Les communes limitrophes de Clumanc sont Tartonne, Lambruisse, Moriez, Saint-Lions, Saint-Jacques, Chaudon-Norante et Digne-les-Bains.
Comme sa voisine Tartonne, Clumanc présente un habitat dispersé avec un assemblage de hameaux dans la vallée de l’Asse de Clumanc.
Il n’y a pas de village-centre ni aucune localité précise portant le nom de la commune.
La mairie et l'école sont établis au pied de la colline où se trouve le château appartenant a deux propriétaires différents en bordure de la D 19.
Hameaux
La commune compte 24 hameaux :
- Fourchauchier
- Bourgogne
- les Bourillons
- les Nèbles
- Douroulles
- le Gion
- le Riou
- les Sauzeries (Hautes et Basses)
- Toueste
- Valaury
- Laubre
- les Roux
- les Vachiers
- les Souliers
- la Lèche
- la Poste
- la Tour
- le Château
- la Ville
- les Blancs
- les Pauls
- Seisset
- Chambaresc
- Saint-Honorat
Géologie et relief
La commune se compose de 884,40 hectares de territoires agricoles (16,39 %) et 4 512,02 hectares de forêts et milieux semi-naturels (83,62 %)[2].
Marnes à Clumanc. Montagne de la Sapée. Paysage vers Clumanc.
Le point culminant est le sommet de la Sapée à 1 701 m d'altitude.
La commune est située dans le périmètre de protection de la réserve naturelle géologique de Haute-Provence.
Hydrographie et eaux souterraines
Cours d'eau sur la commune ou à son aval[3] :
- La commune est traversée par la rivière l'Asse de Clumanc, une rivière torrentielle, qui se réunit à l'Asse de Moriez et à l'Asse de Blieux sur la commune de Barrême.
- Ravins des Sauzeries, du Riou, de Gion, Saint-Martin.
Environnement
La commune compte 1 124 ha de bois et forêts, soit 20 % de sa superficie[1].
La commune est couverte par des zones naturelles d'intérêt écologique, faunistique et floristique (ZNIEFF) de type I et II[4] et une ZNIEFF géologique.
Climat
Plusieurs études ont été menées afin de caractériser les types climatiques auxquels est exposé le territoire national. Les zonages obtenus diffèrent selon les méthodes utilisées, la nature et le nombre des paramètres pris en compte, le maillage territorial des données et la période de référence.

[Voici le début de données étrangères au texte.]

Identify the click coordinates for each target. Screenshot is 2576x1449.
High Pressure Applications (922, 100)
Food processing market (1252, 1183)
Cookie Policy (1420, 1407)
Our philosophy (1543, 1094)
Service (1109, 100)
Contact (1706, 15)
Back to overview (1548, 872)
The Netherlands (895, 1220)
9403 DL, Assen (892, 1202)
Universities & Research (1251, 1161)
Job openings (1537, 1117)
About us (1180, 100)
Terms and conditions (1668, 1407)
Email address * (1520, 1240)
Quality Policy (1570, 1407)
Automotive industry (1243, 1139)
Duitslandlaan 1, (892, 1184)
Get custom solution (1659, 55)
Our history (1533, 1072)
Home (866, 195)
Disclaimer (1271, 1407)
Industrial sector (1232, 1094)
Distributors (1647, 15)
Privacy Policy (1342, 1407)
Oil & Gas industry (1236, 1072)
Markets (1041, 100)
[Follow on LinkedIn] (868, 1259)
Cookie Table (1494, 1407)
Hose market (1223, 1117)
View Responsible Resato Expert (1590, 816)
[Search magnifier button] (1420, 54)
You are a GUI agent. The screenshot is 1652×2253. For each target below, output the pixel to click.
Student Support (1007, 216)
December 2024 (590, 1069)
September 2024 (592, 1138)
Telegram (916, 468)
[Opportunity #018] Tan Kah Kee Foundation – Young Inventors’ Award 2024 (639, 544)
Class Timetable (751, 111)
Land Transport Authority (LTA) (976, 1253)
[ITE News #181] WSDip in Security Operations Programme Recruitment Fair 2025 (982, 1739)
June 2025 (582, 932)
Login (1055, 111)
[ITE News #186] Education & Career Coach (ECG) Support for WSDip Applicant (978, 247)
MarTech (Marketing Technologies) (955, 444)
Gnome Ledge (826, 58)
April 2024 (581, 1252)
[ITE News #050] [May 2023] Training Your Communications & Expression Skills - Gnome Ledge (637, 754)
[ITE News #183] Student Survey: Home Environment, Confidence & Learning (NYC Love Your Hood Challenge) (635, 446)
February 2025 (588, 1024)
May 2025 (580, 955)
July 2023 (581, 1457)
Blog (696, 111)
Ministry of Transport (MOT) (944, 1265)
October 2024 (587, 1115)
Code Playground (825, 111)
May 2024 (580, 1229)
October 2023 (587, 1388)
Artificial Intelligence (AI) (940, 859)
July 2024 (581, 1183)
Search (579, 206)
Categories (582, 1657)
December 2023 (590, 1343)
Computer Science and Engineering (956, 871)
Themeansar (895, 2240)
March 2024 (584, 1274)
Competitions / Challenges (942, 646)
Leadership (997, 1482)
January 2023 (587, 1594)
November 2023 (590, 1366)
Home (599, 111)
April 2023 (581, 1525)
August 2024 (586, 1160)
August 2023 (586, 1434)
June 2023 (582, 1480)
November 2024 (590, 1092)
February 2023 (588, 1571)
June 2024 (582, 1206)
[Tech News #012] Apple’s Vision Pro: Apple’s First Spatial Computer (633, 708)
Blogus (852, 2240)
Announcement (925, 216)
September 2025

En 2010, le climat de la commune était ainsi de type climat méditerranéen altéré, selon une étude du Centre national de la recherche scientifique (CNRS) s'appuyant sur une méthode combinant données climatiques et facteurs de milieu (topographie, occupation des sols, etc.) et des données couvrant la période 1971-2000[5]. En 2020, le climat prédominant est classé Csa, selon la classification de Köppen-Geiger, pour la période 1988-2017, à savoir un climat tempéré à été chaud et sec[6]. Par ailleurs Météo-France publie en 2020 une nouvelle typologie des climats de la France métropolitaine dans laquelle la commune est exposée à un climat de montagne ou de marges de montagne[7] et est dans la région climatique Alpes du sud, caractérisée par une pluviométrie annuelle de 850 à 1 000 mm, minimale en été[8]. Elle est en outre dans la zone H2d au titre de la réglementation environnementale 2020 des constructions neuves[9],[10].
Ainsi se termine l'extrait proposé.